Many homeowners are unhappy about the management of and/or by their community associations: They don’t give me financials on time. They don’t give me the documents I want. I don’t see where my dues are going. I wasn’t provided the contract with the pool guy. The landscaping looks like… bad. My association is worthless.
All these concerns are absolutely reasonable if and when they are warranted. We always think we would do a much better job, don’t we? So what do you do? Sue them?
On February 4, 2013, a trial court entered judgment against a someone who complained about many of the same things. (Brawley v. Elizabeth Townes Homeowners Association, Inc.). The Brawleys owned a townhome in the Elizabeth Townes community in Charlotte, managed by the association itself. The Brawleys’ daughter, Ms. Jordan, who had limited power of attorney to act on her parents’ behalf regarding all HOA matters, resided in the townhome.
Beginning with 2005, Ms. Jordan began complaining to the association and its board members alleging mismanagement. Ms. Jordan went on to file four different lawsuits against the association and its individual board members. She later dismissed or had the court rule against her on all four lawsuits. But Ms. Jordan did not stop there. In 2010, Ms. Jordan filed fraud claims with the North Carolina Real Estate Commission and the State Bureau of Investigations against the association. Following investigations, her claims were also dropped.
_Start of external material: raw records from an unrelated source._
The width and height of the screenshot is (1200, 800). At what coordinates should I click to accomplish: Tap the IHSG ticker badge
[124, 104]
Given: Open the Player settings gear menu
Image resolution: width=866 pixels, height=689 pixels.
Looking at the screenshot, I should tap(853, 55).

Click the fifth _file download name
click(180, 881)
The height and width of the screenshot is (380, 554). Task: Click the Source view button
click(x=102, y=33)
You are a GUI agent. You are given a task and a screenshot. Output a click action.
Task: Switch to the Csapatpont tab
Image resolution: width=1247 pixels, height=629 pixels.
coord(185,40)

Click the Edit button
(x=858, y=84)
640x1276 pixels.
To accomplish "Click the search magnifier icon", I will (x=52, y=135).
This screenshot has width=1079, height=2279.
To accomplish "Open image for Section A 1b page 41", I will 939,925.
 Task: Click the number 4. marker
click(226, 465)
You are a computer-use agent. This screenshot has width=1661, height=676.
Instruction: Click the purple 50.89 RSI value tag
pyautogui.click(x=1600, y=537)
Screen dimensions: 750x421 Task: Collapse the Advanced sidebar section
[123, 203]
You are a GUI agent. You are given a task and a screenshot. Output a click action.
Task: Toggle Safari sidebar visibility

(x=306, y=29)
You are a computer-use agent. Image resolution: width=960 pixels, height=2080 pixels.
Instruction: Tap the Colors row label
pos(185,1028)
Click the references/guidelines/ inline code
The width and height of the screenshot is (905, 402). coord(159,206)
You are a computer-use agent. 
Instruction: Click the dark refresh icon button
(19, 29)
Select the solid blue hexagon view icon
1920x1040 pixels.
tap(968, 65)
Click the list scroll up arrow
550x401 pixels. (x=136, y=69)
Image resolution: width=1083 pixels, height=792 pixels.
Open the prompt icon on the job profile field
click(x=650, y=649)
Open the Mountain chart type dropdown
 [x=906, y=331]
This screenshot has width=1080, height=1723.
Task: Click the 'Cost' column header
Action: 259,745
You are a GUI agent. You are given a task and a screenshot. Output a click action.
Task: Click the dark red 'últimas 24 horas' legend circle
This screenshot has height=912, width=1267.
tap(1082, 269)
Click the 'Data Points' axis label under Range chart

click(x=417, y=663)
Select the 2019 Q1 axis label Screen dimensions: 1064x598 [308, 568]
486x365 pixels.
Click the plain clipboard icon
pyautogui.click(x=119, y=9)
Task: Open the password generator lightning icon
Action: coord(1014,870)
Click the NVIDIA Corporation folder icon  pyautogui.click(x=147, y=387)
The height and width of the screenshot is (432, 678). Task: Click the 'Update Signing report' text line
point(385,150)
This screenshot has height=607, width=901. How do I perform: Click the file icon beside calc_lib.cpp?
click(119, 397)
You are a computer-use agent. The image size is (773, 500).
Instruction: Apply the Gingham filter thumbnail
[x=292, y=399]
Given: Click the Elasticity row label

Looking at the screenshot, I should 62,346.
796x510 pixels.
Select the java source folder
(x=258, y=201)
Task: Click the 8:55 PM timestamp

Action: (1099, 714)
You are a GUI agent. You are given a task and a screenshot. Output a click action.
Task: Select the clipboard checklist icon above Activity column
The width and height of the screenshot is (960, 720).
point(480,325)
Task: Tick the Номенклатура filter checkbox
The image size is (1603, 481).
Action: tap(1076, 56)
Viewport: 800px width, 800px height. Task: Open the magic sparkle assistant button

In 2011, Elizabeth Townes Association decided to put an end to it. The association sued Ms. Jordan seeking to stop the “continuous and repeated harassment.” After almost two years, on February 4, 2013, the trial court entered judgment against Ms. Jordan—compensatory and punitive damages in the amount of $34,929.59 for increased insurance premiums, increased property management fees, and direct legal costs. The court found that Ms. Jordan engaged in malicious prosecution and abuse of process and defamed the association.